##### SOURCE RECORDS
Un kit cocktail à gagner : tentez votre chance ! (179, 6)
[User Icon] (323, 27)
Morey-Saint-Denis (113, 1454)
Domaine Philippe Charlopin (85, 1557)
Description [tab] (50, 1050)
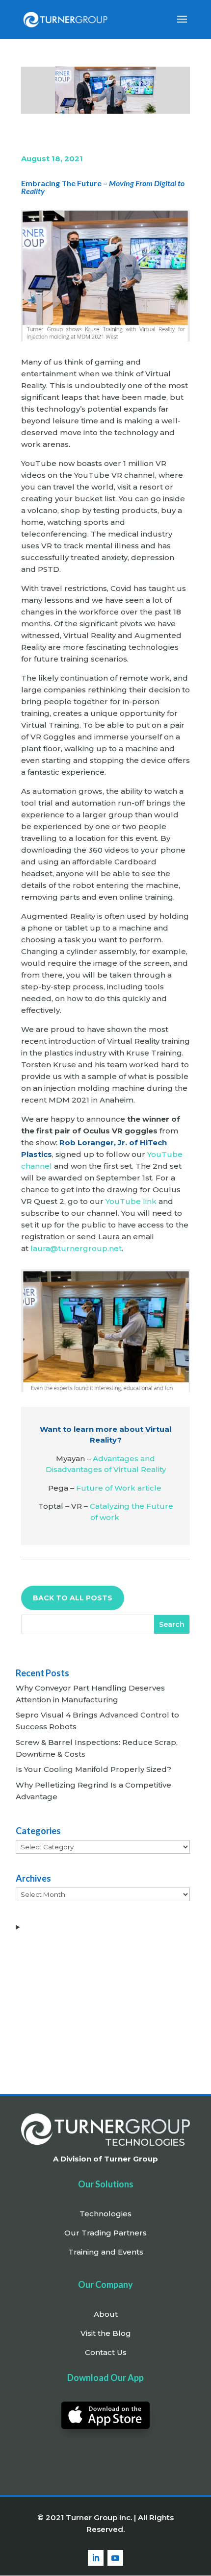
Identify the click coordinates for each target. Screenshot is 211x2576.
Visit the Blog (105, 2333)
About (106, 2314)
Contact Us (106, 2352)
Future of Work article (118, 1488)
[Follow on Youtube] (115, 2558)
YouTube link (131, 1201)
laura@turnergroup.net (76, 1248)
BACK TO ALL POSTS (72, 1598)
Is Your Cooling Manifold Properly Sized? (93, 1769)
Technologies (105, 2213)
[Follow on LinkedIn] (96, 2558)
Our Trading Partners (105, 2232)
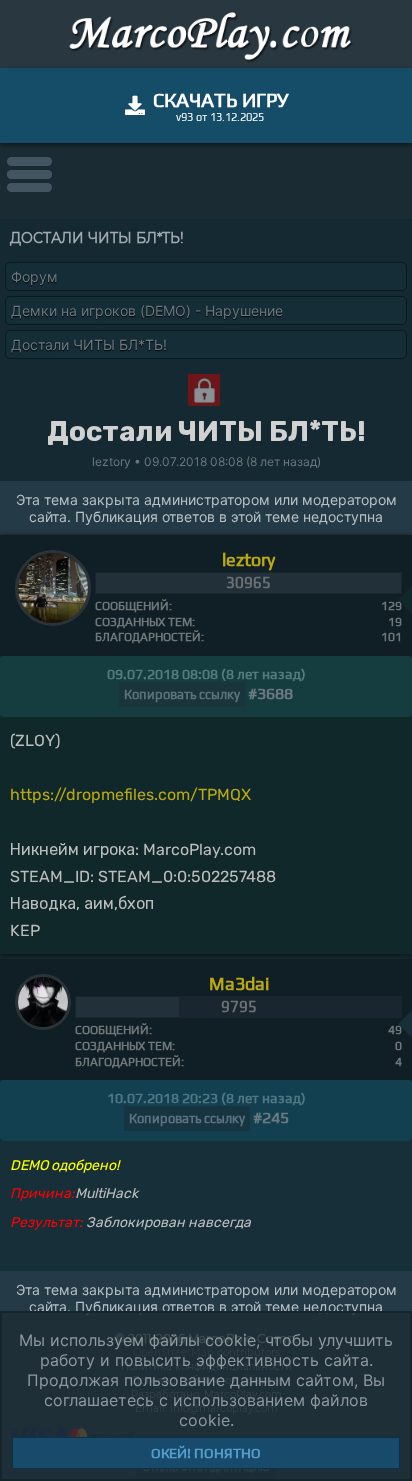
##########
* [TASK]:
Retype exactly the lines above, starting at the line containing "Technologies (105, 2213)" and ending with the last line, both included; leave out the pictures.

* [RESPONSE TO THE EXERCISE]:
Technologies (105, 2213)
[Follow on LinkedIn] (96, 2558)
Our Trading Partners (105, 2232)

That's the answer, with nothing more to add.